Студенты слушали лекции охотно. Это было для них в те годы что-то очень важное — вроде воды в пустыне. Я знал, что в лекциях многого нет, однако читал я их охотно. И это, как мне казалось, передавалось студентам. Куда-то исчезла студенческая игра в безразличие — они были внимательны и вежливы. Мне кажется, что в ту пору они по достоинству ценили труд педагога.
Каждая лекция С. М. Эйзенштейна, В. И. Пудовкина, Г. М. Козинцева и других мастеров проходила при большой активности студентов. Они настойчиво спрашивали, добивались новых объяснений, активно вступали в беседу, если только педагог этого хотел, и даже спорили. Это бывало неоднократно. Но вместе с тем, студенты были необычайно корректны и вежливы. Я все это знаю не от мастеров или студентов, нет! Я сам посещал студенческие занятия и подчас, как юноша, увлекался ими.
А война с каждым днем шла к нашей победе, и это особо влияло на настроение студентов и педагогов. Сообщения ТАСС мы слушали затаенно, радостно. Поскольку мы все-все были в одном здании, создалась какая-то очень приятная атмосфера дружбы, свободных бесед, разговоров и даже по временам веселья… Мы перестали стесняться в быту, и это привело к дружеским отношениям между педагогами и студентами.

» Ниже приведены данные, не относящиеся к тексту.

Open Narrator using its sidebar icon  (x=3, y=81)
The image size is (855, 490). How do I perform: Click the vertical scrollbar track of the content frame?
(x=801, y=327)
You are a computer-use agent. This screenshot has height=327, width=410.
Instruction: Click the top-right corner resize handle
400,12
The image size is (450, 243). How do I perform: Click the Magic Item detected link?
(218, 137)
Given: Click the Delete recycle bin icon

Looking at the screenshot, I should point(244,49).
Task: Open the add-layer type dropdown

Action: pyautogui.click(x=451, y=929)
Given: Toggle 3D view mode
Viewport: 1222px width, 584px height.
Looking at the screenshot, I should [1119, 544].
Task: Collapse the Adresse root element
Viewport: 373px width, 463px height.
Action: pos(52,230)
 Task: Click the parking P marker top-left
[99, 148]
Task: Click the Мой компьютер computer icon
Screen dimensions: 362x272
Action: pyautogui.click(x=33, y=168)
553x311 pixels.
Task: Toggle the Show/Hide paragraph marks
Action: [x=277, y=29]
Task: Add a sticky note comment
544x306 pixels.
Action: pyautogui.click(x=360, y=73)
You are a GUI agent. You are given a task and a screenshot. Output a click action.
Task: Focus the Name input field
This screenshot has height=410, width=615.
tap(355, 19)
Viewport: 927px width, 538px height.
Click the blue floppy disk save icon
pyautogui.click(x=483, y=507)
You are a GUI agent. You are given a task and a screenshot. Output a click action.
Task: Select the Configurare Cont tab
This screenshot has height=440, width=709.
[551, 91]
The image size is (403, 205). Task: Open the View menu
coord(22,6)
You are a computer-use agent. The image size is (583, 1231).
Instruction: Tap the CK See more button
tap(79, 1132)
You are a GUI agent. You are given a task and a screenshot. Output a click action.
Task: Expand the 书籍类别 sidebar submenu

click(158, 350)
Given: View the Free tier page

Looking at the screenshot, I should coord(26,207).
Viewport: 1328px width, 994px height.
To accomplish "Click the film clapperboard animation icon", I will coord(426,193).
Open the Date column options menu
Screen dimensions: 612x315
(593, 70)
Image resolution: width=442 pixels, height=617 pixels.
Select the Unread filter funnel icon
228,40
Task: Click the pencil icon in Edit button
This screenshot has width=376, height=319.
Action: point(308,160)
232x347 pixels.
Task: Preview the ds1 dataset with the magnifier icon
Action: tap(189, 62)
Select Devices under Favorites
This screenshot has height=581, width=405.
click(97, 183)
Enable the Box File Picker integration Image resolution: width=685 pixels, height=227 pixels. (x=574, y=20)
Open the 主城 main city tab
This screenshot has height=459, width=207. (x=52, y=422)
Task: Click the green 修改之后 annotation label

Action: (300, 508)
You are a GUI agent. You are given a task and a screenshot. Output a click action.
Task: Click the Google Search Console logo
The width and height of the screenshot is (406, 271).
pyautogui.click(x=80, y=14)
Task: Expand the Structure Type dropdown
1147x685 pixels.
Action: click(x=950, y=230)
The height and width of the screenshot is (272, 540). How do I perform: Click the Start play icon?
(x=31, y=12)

Я помню, что мне пришлось слечь на несколько дней дома. Это было связано с сердечной недостаточностью, которую в Алма-Ате ощущали многие. Вечером меня посетил Григорий Михайлович Козинцев и стал рассказывать смешные случаи из жизни студии, чем не мало развеселил все мое семейство. Наш тогдашний директор Института Глотов принес шкуру зайца, чтоб я ею согрел больную руку. Интересно отметить, что совсем исчез вопрос о дисциплине. Студенты и педагоги были настолько преданы делу, и дело настолько спорилось, что в ту пору трудно было представить себе нерадивых. Да их и не было, и не могло быть!.. Все, кто не был на фронте, чувствовали здесь, в тылу, за это ответственность. Конечно, были исключения, но о них не хочется вспоминать. Самое трудное время оказалось и самым дружным… Вот потому так хорошо вспомнить это тяжелое — может быть, самое тяжелое — время в жизни нашего Института.